=== ФРАГМЕНТ ДОКУМЕНТА ===
.....
Мануфактурная часть прейскуранта состояла из разных вещей: рубашки - 10 р., кальсоны - 12 р., носки - 4 р., ватная куртка - 16 р., калоши - 10 р., башмаки - 45 рублей. Чтобы купить такие дорогие вещи, надо было копить деньги и поголодать. Например, чтобы купить башмаки - надо было пропустить две "лавочки" и лишь на третью позволить себе этот расход.
Каждый может покупать что ему угодно в пределах 16-17 рублей, накупать хоть двенадцать штук белых булок, хоть три кило конфет, хоть полсотни пачек папирос самого дешевого сорта, - полная свобода выбора, может накупать хоть на семнадцать рублей, хоть на один рубль. Но - при одной нагрузке "обязательного ассортимента": каждый покупающий на любую сумму должен непременно приобрести 200 грамм чеснока. Можете себе представить, какой чесночный аромат стоял в камере! Однако мы его не замечали: когда каждый ест чеснок, то не чувствует его запаха из уст другого.
Этот обязательный ассортимент объяснялся антицинготными свойствами чеснока. Мой сосед по нарам, доктор, указал однако, что другое свойство чеснока находится в полном противоречии со свойствами той соды, которою так обильно приправляли наши супы. Чеснок, хорошее противоцинговое средство, имеет однако свойство сильно возбуждать половую деятельность, а сода в больших количествах имеет свойство эту деятельность погашать. Так in anima vili и производился этот опыт борьбы соды с чесноком.
.....
=== ИСХОДНЫЙ МАТЕРИАЛ ===

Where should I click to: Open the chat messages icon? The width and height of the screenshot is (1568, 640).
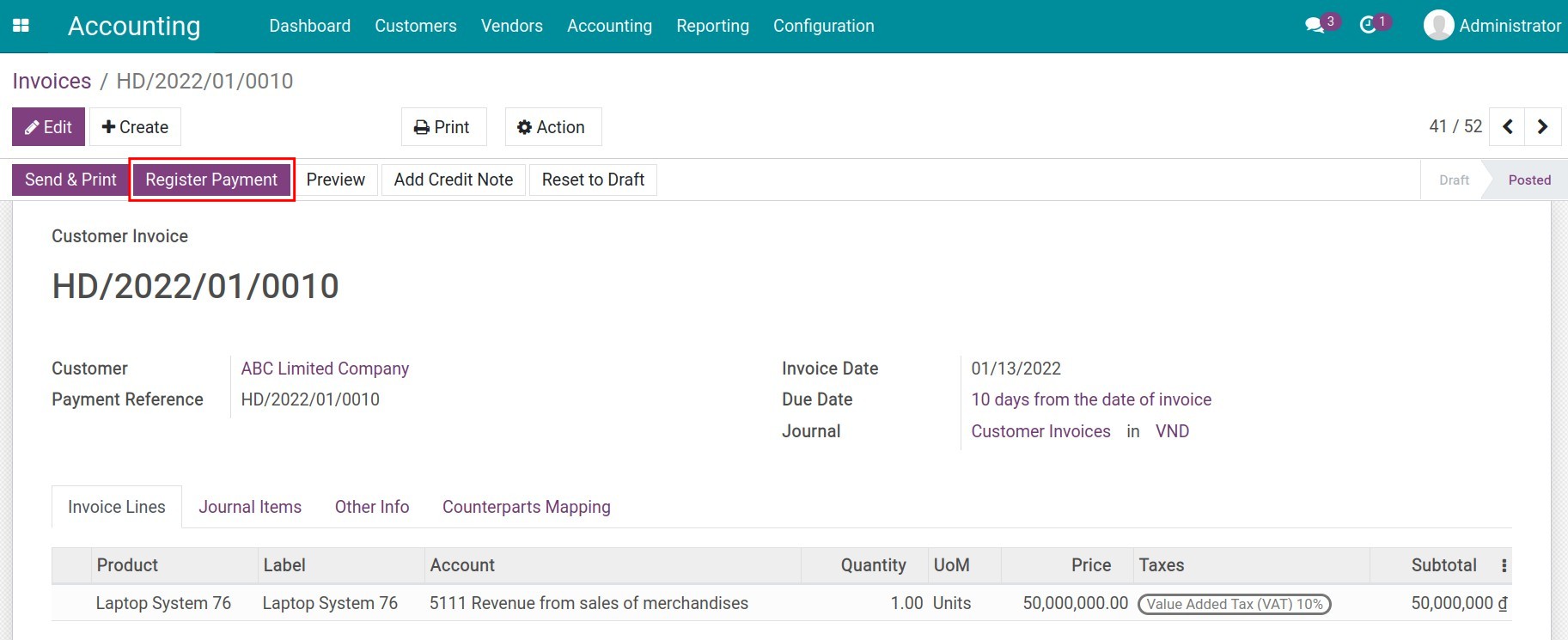pos(1315,26)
.....
=== ЗАДАНИЕ 1 ===
Согласуются ли с фрагментом документа утверждения (а) «Башмаки стоили 45 рублей», (б) «Покупать чеснок было необязательно», (в) «Обитатели камеры сильно страдали от чесночного запаха»? На каждое ответьте «да» или «нет» и приведите решающие слова фрагмента дословной цитатой.
=== ЗАДАНИЕ 2 ===
Каким свойством обладает сода в больших количествах, если верить фрагменту документа?
=== ЗАДАНИЕ 3 ===
Перепишите абзац фрагмента документа, который начинается словами «Мануфактурная часть прейскуранта», в виде списка, сохранив главные факты.
Этот материал самостоятельный и с фрагментом не связан.

=== РЕШЕНИЕ ЗАДАЧИ 1 ===
(а) Да: «башмаки - 45 рублей».
(б) Нет: «каждый покупающий на любую сумму должен непременно приобрести 200 грамм чеснока».
(в) Нет: «Однако мы его не замечали».

=== РЕШЕНИЕ ЗАДАЧИ 2 ===
В больших количествах сода погашает половую деятельность.

=== РЕШЕНИЕ ЗАДАЧИ 3 ===
Мануфактурные товары и их цены:
- рубашки: 10 р.;
- кальсоны: 12 р.;
- носки: 4 р.;
- ватная куртка: 16 р.;
- калоши: 10 р.;
- башмаки: 45 р.

Ради таких покупок приходилось копить деньги и голодать. Чтобы купить башмаки, пропускали две «лавочки» и тратились только на третью.